# Word and item position data
BEGIN

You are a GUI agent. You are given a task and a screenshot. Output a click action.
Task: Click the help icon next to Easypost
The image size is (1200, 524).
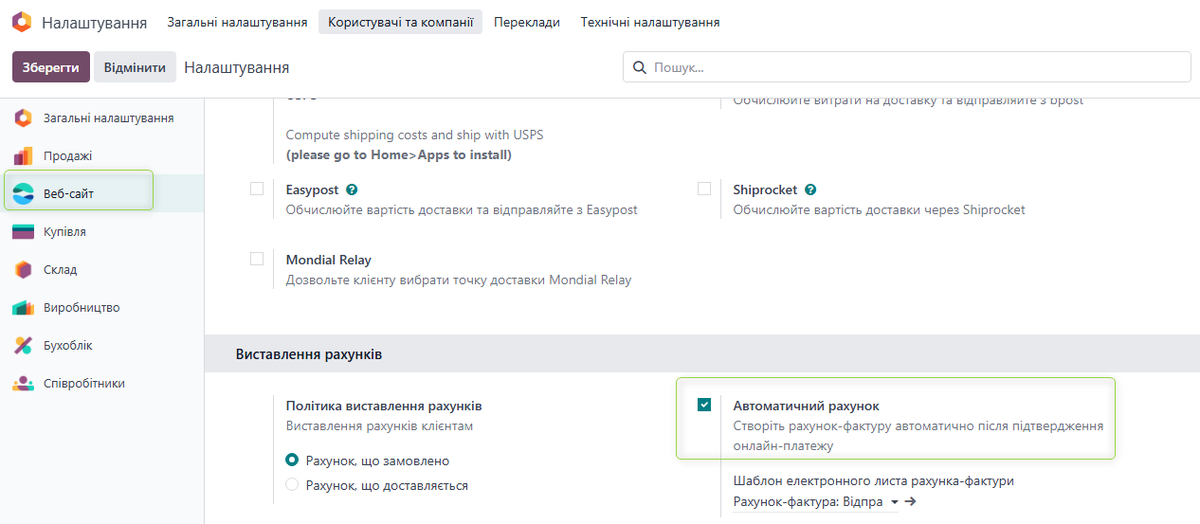tap(352, 189)
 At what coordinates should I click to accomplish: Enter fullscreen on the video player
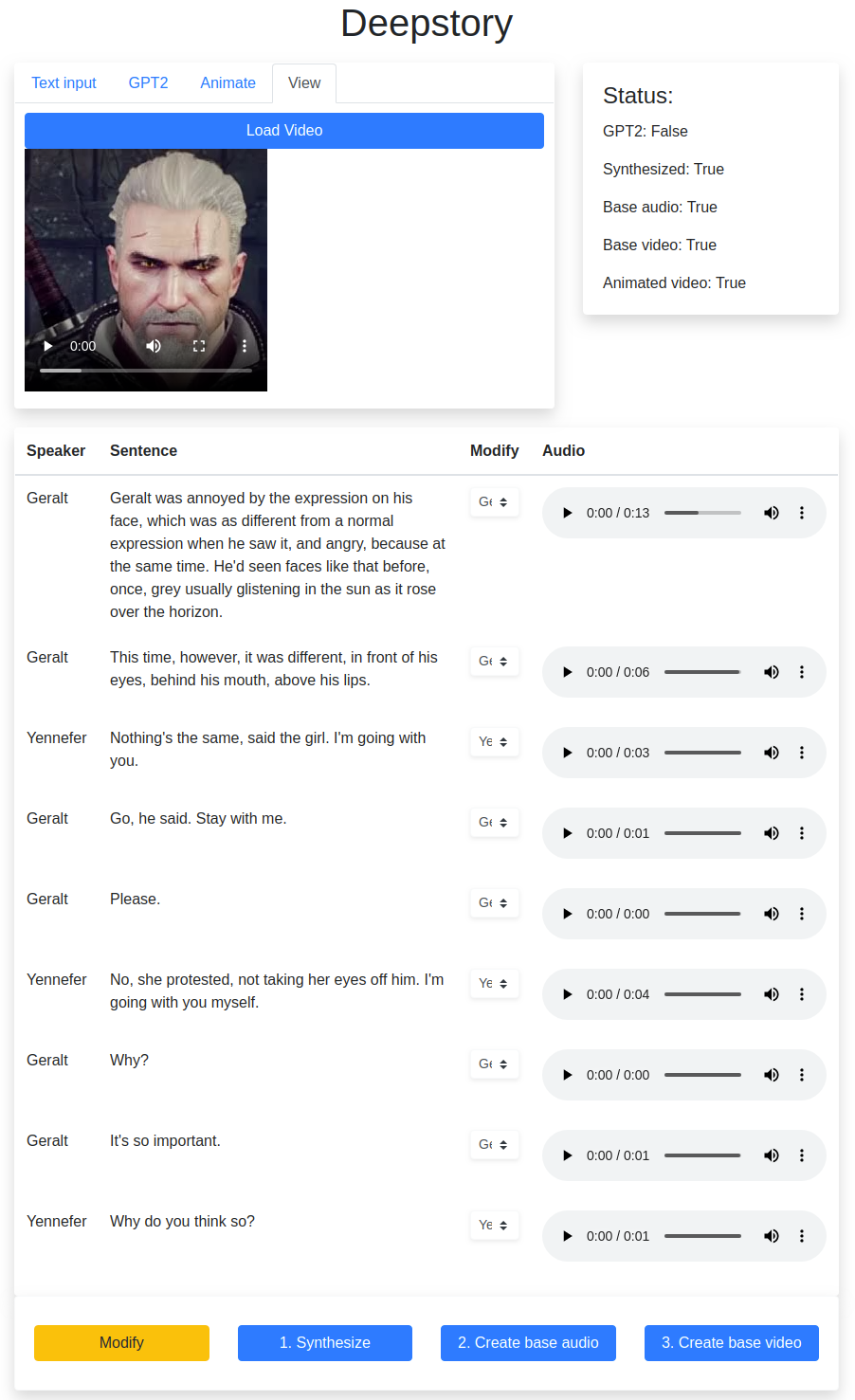coord(199,346)
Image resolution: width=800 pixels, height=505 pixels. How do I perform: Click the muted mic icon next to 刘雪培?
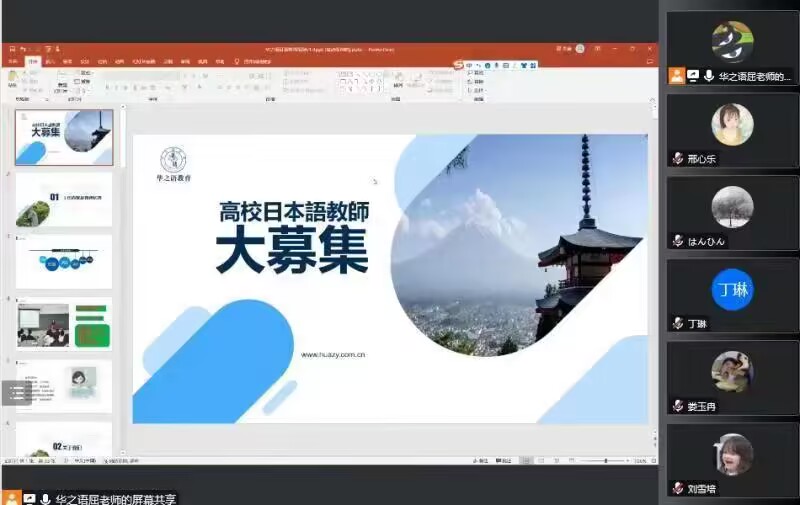tap(678, 490)
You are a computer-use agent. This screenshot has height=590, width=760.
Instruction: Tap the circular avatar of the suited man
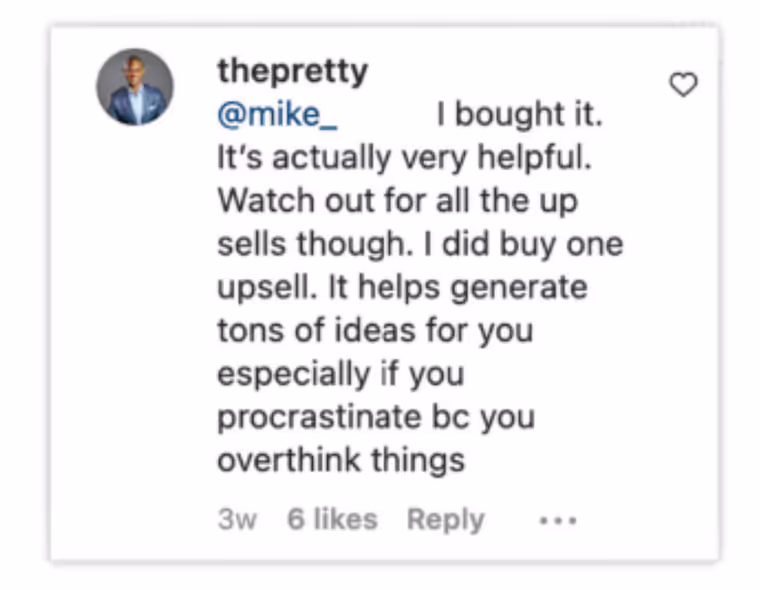(135, 87)
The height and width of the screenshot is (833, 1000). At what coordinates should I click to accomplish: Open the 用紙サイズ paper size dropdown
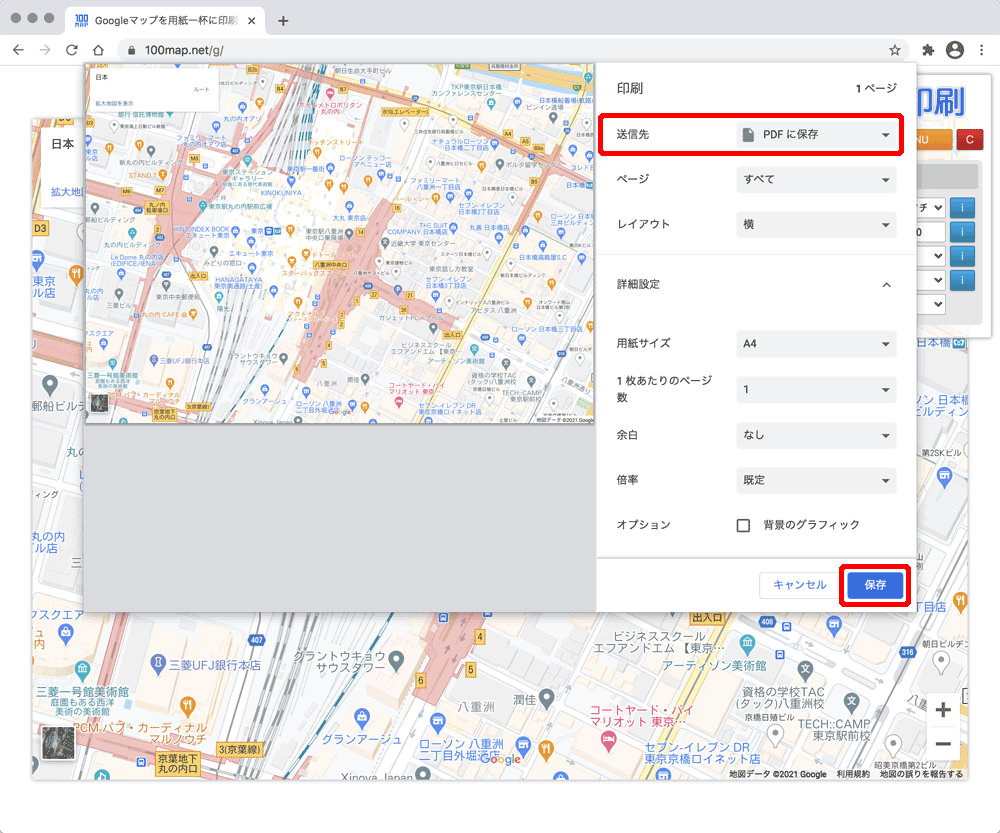point(816,343)
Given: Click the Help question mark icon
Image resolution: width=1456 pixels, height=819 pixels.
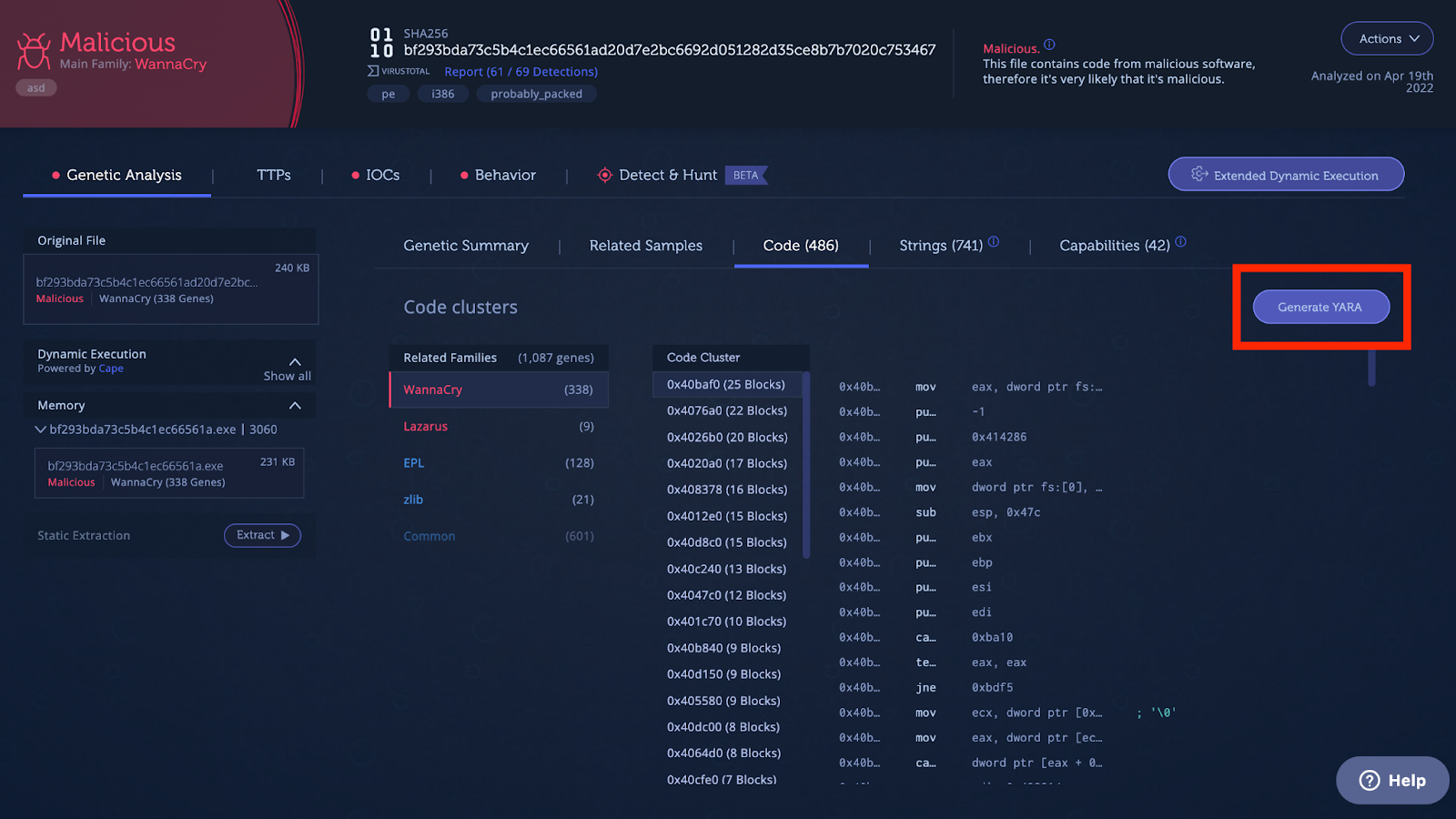Looking at the screenshot, I should pos(1370,781).
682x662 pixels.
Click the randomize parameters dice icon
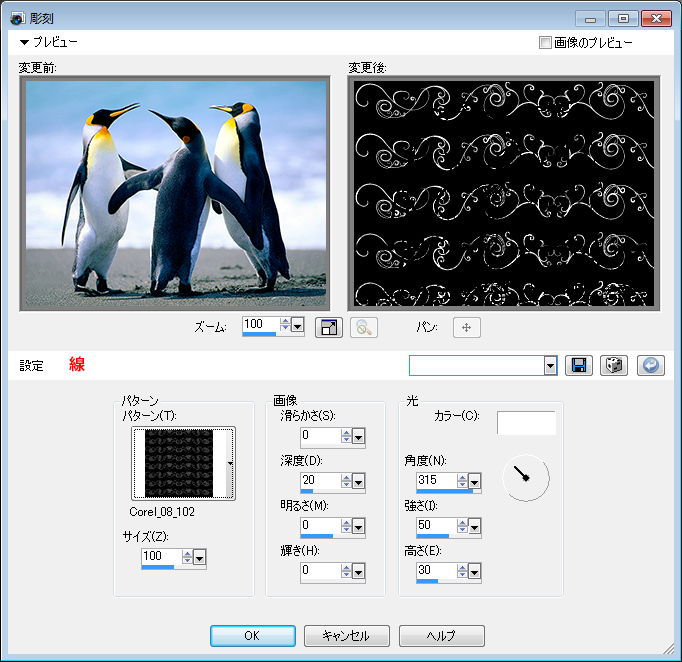pos(613,365)
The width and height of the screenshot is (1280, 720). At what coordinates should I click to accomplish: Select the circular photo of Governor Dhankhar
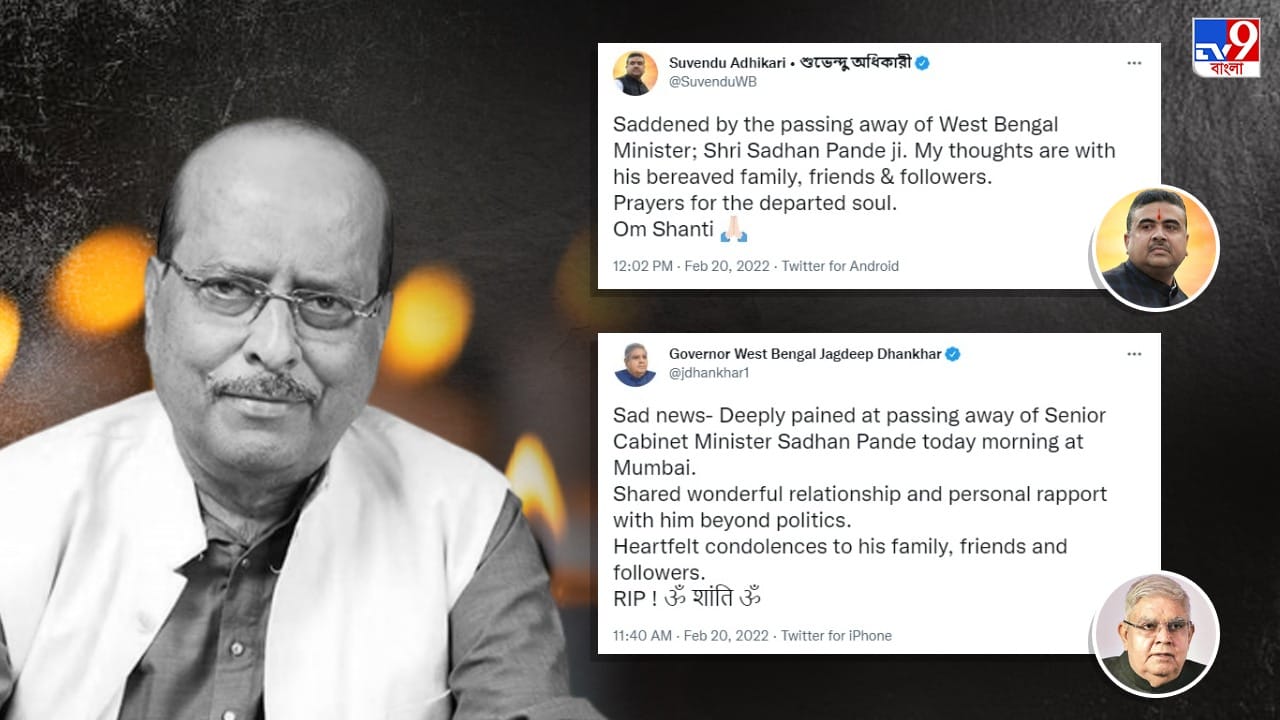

END

# Problem
Show each line of the data above that contains the word "next". Treat uppercase and lowercase letters as different.

# Solution to this problem
Task: Click the help icon next to Easypost
Image resolution: width=800 pixels, height=505 pixels. How do I perform: Click the muted mic icon next to 刘雪培?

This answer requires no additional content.